Il est également intéressant de souligner la présentation clinique particulière. L’épanchement abdominal hémorragique est secondaire à la rupture splénique. Dans la majorité des cas, une métastase cardiaque d’hémangiosarcome splénique provoque un épanchement hémorragique péricardique [1]. Or, dans le cas décrit, il s’agit exclusivement d’un épanchement hémorragique pleural. Bien que l’analyse du liquide pleural n’ait pas été réalisée, il est probable que le carcinome bronchique soit seul responsable de l’épanchement pleural (rupture vasculaire très probable). Ainsi, ce double épanchement semble avoir des origines parfaitement distinctes et sans rapport direct entre elles. Les images radiographiques obtenues sont remarquables a posteriori dans l’identification des nodules pulmonaires. Une superposition quasi parfaite peut être réalisée entre les images radiographiques et nécropsiques de ces nodules.

3. Traitement possible et pronostic

Le pronostic de ce type de tumeurs multiples est toujours mauvais. Les traitements sont limités : aucune chirurgie ne peut être envisagée sur des tumeurs qui présentent une telle taille et qui affectent plusieurs organes. Les traitements médicaux, la chimiothérapie en particulier, ne sont à ce stade que palliatifs et ne peuvent améliorer que très transitoirement l’état clinique de l’animal.

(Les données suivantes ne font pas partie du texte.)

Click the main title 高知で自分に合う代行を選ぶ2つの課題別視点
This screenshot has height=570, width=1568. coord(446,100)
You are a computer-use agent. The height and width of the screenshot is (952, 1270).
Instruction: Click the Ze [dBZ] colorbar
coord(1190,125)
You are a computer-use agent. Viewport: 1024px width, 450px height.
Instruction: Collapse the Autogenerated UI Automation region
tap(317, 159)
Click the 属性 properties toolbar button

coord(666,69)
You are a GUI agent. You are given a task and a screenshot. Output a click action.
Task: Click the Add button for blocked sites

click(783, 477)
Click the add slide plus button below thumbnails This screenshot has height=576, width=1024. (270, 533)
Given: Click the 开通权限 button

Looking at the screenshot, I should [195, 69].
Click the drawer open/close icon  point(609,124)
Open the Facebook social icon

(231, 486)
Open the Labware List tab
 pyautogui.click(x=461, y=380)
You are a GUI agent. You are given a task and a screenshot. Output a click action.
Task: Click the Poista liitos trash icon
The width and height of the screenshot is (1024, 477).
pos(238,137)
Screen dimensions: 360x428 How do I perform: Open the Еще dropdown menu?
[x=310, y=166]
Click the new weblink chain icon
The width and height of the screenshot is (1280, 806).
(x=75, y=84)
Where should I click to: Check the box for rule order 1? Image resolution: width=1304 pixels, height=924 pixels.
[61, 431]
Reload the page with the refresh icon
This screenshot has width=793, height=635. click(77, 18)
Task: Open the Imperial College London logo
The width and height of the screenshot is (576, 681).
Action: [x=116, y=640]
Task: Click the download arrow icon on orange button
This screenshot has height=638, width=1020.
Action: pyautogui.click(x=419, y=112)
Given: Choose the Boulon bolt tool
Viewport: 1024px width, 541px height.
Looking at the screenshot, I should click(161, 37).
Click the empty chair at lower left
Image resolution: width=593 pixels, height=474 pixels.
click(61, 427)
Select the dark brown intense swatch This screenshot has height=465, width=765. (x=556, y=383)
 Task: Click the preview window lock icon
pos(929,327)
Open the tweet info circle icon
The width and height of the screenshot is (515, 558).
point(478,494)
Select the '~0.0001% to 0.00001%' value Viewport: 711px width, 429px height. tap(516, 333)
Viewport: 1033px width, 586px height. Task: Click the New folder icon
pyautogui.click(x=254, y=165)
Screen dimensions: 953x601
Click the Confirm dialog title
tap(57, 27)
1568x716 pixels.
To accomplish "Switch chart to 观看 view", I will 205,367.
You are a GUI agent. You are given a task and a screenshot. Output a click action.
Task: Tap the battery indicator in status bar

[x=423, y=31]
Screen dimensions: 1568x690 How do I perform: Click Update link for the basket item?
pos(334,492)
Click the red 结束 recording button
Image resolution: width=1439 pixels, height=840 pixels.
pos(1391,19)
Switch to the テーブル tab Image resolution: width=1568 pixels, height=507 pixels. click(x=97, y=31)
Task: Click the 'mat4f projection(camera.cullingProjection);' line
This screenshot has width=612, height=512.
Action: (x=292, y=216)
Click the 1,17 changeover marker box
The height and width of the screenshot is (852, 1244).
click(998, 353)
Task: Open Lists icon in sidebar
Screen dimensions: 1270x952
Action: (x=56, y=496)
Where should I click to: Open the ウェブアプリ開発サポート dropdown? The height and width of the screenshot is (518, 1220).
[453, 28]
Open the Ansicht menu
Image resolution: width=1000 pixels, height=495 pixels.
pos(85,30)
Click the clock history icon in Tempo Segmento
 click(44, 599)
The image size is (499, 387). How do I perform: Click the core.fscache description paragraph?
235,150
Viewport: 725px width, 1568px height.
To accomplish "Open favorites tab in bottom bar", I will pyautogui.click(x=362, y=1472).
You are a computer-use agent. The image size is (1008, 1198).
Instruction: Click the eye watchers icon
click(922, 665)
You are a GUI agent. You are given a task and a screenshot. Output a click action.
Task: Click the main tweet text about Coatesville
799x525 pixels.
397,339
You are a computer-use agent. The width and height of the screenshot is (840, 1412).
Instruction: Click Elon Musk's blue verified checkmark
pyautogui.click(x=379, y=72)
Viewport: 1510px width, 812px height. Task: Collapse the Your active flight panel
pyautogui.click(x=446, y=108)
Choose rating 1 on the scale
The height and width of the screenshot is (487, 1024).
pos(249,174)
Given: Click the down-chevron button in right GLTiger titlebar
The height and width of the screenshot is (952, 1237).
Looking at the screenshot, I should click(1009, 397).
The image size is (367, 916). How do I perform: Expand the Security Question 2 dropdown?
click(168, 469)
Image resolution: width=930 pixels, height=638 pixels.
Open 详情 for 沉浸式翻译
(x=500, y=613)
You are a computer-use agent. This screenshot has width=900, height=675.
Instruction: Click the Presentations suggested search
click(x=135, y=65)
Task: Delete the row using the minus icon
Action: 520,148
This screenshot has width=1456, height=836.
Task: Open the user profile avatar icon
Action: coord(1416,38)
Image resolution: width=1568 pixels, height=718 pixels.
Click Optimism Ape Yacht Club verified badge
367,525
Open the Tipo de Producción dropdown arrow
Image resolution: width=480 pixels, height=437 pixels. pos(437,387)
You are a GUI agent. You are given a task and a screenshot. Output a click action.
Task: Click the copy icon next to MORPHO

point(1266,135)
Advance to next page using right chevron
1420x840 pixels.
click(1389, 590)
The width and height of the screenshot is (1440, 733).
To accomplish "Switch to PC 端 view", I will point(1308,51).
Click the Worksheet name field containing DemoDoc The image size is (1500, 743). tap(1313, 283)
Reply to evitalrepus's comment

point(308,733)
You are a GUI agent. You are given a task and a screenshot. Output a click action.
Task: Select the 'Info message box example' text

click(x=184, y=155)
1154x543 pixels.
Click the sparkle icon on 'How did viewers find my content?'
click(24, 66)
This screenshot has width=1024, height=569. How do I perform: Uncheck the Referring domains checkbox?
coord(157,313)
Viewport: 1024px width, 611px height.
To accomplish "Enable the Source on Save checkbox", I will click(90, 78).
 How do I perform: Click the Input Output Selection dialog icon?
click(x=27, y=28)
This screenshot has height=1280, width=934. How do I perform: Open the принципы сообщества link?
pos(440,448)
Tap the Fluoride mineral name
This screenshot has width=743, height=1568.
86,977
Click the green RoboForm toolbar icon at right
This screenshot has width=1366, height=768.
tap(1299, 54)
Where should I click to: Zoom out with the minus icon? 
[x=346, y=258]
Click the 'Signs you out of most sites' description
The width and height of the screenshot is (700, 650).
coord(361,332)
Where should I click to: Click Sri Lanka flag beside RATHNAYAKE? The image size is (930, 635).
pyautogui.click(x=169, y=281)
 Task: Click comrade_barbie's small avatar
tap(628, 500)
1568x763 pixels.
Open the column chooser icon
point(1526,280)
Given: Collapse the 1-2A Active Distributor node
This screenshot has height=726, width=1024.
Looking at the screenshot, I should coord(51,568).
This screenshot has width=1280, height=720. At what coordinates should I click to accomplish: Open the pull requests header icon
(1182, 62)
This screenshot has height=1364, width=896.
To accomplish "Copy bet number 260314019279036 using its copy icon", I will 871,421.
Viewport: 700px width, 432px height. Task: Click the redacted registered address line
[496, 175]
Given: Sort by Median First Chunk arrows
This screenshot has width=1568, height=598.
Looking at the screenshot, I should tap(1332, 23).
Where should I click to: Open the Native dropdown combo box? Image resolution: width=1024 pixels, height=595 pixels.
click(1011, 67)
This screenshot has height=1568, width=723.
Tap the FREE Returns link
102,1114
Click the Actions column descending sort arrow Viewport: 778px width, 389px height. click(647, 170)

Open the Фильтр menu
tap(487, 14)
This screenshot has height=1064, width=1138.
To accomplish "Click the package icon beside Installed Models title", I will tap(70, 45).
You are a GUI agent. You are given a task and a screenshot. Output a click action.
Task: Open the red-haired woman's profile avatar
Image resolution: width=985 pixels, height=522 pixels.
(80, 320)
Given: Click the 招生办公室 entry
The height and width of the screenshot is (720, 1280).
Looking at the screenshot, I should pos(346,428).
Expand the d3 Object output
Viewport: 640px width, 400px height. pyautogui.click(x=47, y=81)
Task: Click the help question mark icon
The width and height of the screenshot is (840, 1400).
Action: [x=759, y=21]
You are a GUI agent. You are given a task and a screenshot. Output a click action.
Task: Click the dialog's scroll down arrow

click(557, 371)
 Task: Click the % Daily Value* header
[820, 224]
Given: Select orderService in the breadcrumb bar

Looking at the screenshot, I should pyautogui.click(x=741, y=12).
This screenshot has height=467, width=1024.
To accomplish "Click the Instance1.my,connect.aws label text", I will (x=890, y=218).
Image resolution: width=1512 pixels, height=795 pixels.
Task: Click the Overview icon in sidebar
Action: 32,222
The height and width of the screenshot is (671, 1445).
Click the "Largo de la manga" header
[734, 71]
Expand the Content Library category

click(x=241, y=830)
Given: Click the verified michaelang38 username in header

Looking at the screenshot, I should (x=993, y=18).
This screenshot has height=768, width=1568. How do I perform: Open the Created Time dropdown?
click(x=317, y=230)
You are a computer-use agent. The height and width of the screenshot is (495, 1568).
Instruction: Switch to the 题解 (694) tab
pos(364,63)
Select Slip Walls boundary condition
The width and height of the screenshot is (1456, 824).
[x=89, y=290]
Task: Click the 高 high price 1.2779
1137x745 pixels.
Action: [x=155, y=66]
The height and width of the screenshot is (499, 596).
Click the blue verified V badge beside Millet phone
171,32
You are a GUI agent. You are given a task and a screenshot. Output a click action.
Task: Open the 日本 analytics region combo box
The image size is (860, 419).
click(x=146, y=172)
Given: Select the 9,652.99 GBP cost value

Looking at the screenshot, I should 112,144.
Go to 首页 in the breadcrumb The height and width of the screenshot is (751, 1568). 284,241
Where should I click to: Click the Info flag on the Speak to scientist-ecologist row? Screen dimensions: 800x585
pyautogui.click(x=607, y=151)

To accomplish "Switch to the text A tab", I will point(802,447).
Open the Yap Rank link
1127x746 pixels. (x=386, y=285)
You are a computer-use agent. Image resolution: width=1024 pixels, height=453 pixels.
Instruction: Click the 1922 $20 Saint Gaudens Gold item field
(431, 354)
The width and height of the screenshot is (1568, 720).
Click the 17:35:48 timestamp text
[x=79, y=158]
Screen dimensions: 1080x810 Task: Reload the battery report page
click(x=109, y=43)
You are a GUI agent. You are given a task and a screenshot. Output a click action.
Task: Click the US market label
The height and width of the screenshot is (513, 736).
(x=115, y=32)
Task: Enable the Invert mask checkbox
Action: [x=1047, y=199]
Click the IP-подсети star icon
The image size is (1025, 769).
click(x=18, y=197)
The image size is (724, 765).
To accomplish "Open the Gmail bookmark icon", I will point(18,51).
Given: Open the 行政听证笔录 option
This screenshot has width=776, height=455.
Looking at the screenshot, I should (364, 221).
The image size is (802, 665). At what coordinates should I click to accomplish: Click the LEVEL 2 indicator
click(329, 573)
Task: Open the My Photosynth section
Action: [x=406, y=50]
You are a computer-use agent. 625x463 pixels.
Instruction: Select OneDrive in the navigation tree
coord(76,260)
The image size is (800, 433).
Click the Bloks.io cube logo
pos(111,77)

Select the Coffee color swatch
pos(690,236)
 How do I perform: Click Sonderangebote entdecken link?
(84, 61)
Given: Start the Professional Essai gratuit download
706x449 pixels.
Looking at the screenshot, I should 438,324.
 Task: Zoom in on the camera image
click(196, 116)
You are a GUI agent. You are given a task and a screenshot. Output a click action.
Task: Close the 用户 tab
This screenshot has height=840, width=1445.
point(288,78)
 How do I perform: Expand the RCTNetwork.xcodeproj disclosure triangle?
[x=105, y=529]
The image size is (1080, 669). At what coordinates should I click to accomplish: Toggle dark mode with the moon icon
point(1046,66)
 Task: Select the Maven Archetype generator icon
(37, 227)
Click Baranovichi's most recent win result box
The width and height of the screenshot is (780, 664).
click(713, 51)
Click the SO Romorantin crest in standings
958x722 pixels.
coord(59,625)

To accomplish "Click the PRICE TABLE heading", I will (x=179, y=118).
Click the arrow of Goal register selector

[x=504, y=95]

L’association de types tumoraux différents qui affectent plusieurs organes chez le chien est rare et inhabituelle. Les conséquences cardiovasculaires des tumeurs cardiaques sont toujours sévères et le pronostic est mauvais. La mise en évidence d’épanchements secondaires à la présence de ces néoplasies doit inciter à en rechercher très précisément la cause afin d’identifier leurs origines qui peuvent être, comme le montre cette description, multiples et variées.

Points forts

Les tumeurs cardiaques sont variées mais peu fréquentes chez le chien et le chat. Ces tumeurs sont soit primitives, soit métastatiques.

Les tumeurs cardiaques sont responsables dans la majorité des cas d’épanchements isolés ou multiples (pleural, péricardique, abdominal). La symptomatologie associée est souvent sévère et le pronostic toujours réservé.

La présence d’un double épanchement est toujours le signe d’une maladie grave (tumeur, cardiopathie, etc.).

Le bilan d’extension de tumeurs multiples fait appel à la radiographie et à l’échographie.

L’association de plusieurs types tumoraux est rare et toujours de très mauvais pronostic.

  • 1 - Alleman AR. Abdominal, thoracic, and pericardial effusions. Vet. Clin. North Am. Small Anim. Pract. 2003 ; 33 (1) : 89-118.
  • 2 - Gidlewski J, Petrie JP. Pericardiocentesis and principles of echocardiographic imaging in the patient with cardiac neoplasia. Clin. Tech. Small Anim. Pract. 2003 ; 18 (2) : 131-134.
  • 3 - Madarame H, Sato K, Ogihara K et coll. Primary cardiac fibrosarcoma in a dog. J. Vet. Med. Sci. 2004 ; 66 (8) : 979-982.
  • 4 - Machida N, Katsuda S, Yamamura H et coll. Myocardial hamartoma of the right atrium in a dog. J. Comp. Pathol. 2002 ; 127 (4) : 297-300.
  • 5 - Machida N, Kobayashi M, Tanaka R et coll. Primary malignant mixed mesenchymal tumour of the heart in a dog. J. Comp. Pathol. 2003 ; 128 (1) : 71-74.